The report argues a “carbon budget” approach to a global warming limit of 2C rules out Carmichael. As a catalyst for opening up neighbouring mines, it could lead to total emissions from Galilee basin coal matching “one of the top 15 emitting countries in the world” and making up 130% of Australia’s total carbon pollution.

The carbon budget for 2C allows for less than 10% of existing Australian coal reserves to be dug up, leaving “no basis for developing any potential new coalmines, no matter where they are or what size they are”, the report says. This takes into account the “most economical” existing sources of coal worldwide.

“There are two undeniable trends – an accelerating uptake of renewable energy and coal plant closures,” the report says. “For Australia to fight these trends is economically, socially and environmentally unwise and counterproductive.”

Australia’s second largest bank, Westpac, is the latest financier to rule out funding new coal basins such as the Galilee.

An Adani Australia spokesman has flagged a final investment decision over the next few weeks by the board of its Indian-based parent. Adani would start “preconstruction works” by November and seek to clinch finance by the end of the year.

Steffen said his key observation from the report was that rising impacts at “modest temperature rises” – such as bleaching of the Great Barrier Reef – along with more extreme events and warming of 1.1C-1.2C already “really put the pressure on getting out of fossil fuels probably faster than most people have thought”.

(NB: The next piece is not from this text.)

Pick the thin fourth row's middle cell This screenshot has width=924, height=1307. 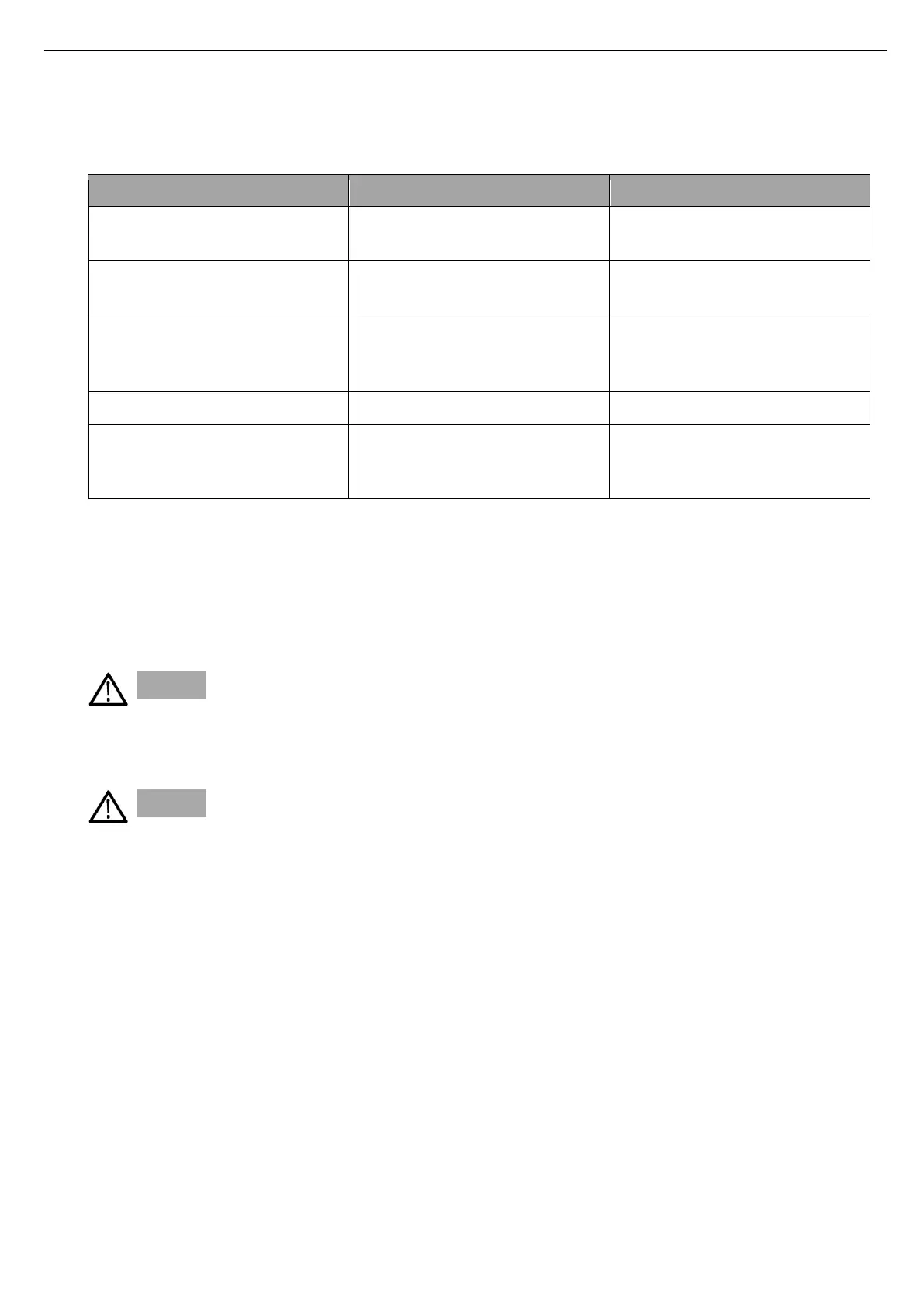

Coal, which gives out “a lot more CO2 per unit of energy” than oil or gas, comes out as “the biggest loser” under a carbon budget, Steffen said.

“Basically, the story is we can still burn over half the conventional oil reserves, less than half the conventional gas reserves, but very little of the coal reserves, because coal emits a lot more CO2 per unit of energy,” he said.

“The real question is how fast can we phase out our existing mines and existing power stations before their normal lifetime is up. How do we hasten the transition? So any talk of opening up a vast new area of coal is completely out of whack with what we know about what’s happening with the climate systems.”

Asked why the carbon budget argument had not gained more traction with Australian politicians, Steffen said: “I don’t think politicians like the approach because it is so clear and it leaves you no wiggle room.”

Promising a percentage reduction from a given year “can be changed to suit a country’s political purposes” by choosing a period of unusually high carbon emissions “as we did with 2005”.

“It means that we already get some percentage point reduction simply by doing what we’re doing,” Steffen said. “The carbon budget approach cuts through all of that complication and confusion.”

The report argues Carmichael is at growing risk of becoming a “stranded asset” given the pace of growth in renewable energy in China and India, and cheaper alternative coal sources for the latter.